If there is a go-to anecdote that veritable legion of Augustus enthusiasts calls on in their apologies for a fighter who retired with a 38-34-6 (20) record, this is it. It is a compliment that warrants some unpacking. Mayweather would have no problem so lavishly complimenting a fighter he was, by then, in no way competing with. Indeed, by isolating Augustus, Mayweather was effectively diminishing the challenges posed by opponents such as Jose Luis Castillo, who many argue beat Mayweather in their first fight, or Oscar De La Hoya, who fared better against the best fighter in the world than his aged form should’ve allowed. And you can trust that Mayweather expected his answer to find some traction, hence the “sport of boxing” he couldn’t resist using when pressed to speak of his trade on the record. Mayweather hedged immediately after that praise, too, inserting the often-ignored qualifier that he “took a long layoff” before the Augustus fight.

But the compliment stands—and so it should.

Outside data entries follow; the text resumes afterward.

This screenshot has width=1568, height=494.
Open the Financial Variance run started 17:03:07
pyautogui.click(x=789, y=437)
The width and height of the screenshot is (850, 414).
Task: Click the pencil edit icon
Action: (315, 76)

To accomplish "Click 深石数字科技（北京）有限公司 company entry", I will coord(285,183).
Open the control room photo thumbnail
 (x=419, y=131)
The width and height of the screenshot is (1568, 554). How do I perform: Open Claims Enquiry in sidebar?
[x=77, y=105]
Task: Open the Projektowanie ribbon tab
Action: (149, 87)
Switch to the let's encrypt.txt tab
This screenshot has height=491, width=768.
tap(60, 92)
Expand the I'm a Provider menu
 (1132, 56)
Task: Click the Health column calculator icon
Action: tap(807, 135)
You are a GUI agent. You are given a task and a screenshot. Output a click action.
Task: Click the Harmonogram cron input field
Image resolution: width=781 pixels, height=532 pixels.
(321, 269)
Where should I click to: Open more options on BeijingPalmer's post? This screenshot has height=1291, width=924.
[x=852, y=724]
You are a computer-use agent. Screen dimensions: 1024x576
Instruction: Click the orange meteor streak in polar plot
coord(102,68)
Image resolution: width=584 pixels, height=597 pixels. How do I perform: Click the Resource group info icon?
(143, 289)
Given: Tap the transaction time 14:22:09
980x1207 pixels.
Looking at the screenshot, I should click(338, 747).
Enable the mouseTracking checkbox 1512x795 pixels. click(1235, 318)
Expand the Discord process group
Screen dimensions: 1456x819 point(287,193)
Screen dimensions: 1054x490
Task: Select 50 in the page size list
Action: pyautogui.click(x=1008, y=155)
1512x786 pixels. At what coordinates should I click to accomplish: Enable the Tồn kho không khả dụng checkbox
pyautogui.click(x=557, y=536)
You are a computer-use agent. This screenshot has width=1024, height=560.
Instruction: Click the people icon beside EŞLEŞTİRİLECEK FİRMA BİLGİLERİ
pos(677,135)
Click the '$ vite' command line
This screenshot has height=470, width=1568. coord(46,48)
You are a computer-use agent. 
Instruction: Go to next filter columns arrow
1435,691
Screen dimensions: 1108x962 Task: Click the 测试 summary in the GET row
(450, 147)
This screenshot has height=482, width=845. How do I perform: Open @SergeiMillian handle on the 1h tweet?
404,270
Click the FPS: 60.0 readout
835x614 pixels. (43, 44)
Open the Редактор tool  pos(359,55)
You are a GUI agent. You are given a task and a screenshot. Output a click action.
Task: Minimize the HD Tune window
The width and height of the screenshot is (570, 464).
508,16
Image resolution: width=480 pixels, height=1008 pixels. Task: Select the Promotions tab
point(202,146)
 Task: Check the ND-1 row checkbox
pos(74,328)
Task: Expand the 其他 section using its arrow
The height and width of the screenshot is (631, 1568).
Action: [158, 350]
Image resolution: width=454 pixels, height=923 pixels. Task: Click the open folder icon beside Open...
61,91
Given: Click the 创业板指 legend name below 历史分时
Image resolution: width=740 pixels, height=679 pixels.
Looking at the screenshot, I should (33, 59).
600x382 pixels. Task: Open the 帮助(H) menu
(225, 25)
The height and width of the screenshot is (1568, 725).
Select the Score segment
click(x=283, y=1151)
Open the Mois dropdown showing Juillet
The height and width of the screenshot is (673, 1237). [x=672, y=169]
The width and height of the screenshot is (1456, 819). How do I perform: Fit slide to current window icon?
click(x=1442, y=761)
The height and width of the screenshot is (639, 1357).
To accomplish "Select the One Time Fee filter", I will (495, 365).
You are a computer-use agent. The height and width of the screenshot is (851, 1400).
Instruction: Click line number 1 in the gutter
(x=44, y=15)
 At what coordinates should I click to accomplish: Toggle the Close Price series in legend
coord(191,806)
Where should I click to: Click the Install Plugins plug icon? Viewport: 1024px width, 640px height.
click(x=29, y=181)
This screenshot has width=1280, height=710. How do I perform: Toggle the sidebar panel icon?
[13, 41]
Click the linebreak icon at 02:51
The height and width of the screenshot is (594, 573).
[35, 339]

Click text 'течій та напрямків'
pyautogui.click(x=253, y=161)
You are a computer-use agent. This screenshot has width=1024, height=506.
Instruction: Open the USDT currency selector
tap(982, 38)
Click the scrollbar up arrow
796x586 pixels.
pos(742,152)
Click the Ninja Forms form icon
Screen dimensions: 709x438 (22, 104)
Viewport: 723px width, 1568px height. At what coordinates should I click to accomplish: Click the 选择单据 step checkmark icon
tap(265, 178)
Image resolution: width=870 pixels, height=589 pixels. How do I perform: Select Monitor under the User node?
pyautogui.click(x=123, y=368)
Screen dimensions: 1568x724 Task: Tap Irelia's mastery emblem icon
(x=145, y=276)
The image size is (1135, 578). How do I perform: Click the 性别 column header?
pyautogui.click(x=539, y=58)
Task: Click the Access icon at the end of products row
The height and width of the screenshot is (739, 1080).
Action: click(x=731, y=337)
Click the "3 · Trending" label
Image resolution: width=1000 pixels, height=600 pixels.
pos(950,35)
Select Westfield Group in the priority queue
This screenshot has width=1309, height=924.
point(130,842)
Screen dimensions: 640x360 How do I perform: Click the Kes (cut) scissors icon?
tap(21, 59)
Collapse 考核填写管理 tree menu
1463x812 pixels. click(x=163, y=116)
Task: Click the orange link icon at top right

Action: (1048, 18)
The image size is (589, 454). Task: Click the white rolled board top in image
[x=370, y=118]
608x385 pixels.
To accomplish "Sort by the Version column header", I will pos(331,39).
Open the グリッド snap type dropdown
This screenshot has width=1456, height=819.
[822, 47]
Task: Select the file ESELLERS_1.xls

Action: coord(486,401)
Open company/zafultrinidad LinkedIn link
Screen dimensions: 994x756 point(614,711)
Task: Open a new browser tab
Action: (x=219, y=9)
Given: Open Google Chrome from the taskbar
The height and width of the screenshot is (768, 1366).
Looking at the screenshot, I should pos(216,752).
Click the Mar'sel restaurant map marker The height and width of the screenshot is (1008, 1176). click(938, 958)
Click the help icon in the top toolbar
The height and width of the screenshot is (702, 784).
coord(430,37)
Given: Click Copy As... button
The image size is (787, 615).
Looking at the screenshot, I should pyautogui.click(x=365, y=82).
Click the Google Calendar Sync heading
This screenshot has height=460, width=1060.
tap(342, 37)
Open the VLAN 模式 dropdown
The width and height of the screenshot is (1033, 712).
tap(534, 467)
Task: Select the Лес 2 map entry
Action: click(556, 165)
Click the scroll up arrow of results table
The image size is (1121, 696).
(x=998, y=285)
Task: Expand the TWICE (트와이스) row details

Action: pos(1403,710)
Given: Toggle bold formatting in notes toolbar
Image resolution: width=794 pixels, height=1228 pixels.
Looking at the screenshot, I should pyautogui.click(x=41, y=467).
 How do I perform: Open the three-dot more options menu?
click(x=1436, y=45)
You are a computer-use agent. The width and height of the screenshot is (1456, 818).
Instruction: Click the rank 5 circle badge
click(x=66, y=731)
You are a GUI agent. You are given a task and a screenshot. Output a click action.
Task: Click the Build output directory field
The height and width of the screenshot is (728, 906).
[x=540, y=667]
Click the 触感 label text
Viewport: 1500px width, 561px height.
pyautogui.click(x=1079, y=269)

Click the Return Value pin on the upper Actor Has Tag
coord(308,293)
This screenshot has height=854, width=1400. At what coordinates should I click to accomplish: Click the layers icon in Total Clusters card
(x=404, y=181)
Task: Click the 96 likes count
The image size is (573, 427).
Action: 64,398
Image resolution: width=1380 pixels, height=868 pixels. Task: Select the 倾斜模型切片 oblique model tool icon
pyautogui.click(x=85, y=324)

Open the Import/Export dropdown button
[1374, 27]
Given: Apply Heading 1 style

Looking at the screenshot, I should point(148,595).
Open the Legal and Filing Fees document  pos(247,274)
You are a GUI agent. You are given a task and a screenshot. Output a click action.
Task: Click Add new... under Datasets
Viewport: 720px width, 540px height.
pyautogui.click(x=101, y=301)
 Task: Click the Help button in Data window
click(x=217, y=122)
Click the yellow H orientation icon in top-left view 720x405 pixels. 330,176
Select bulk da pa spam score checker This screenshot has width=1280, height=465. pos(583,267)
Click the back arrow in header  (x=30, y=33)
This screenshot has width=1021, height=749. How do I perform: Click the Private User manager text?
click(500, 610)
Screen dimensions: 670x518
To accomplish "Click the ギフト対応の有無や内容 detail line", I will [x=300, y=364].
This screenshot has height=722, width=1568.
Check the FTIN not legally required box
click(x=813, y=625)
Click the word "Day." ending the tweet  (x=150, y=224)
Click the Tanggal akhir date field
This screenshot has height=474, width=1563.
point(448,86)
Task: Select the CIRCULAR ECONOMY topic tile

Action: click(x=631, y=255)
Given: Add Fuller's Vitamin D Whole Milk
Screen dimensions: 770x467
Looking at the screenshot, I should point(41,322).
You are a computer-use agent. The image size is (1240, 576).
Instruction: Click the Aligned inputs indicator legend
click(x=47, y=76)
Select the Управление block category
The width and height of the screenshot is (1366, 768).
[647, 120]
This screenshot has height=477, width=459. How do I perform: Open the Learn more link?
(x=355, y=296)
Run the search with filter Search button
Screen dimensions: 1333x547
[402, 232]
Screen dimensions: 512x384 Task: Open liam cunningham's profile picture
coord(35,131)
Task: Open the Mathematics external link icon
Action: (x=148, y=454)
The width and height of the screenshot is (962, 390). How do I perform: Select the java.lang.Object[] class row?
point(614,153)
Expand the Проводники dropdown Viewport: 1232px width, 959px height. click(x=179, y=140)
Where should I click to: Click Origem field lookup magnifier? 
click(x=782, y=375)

Augustus made Mayweather earn his twenty-fourth professional victory; there was hardly a free moment for “Pretty Boy,” who was forced to fight, and dazzlingly so, to put away Augustus in the ninth. Craft pushed Mayweather that night: you need more than talent, or physicality, or toughness to trouble so complete a fighter as the lightweight version of Mayweather.

We should take Mayweather at his word, then, just as we did James Toney—a man less calculated in his compliments, loathe as he is to offer them—when the fiercely proud fighter praised Mike McCallum as the best fighter with whom he had shared the ring. And so a .500 fighter, a career .500 fighter, not one who ran up a gaudy record before being derailed, is the best fighter this generation’s best fighter ever faced. It is for reasons like this that people like to say Augustus’s record fails to tell the story.

Are they right to do so? And if Augustus’s record fails to tell the defining story, does it still tell us something?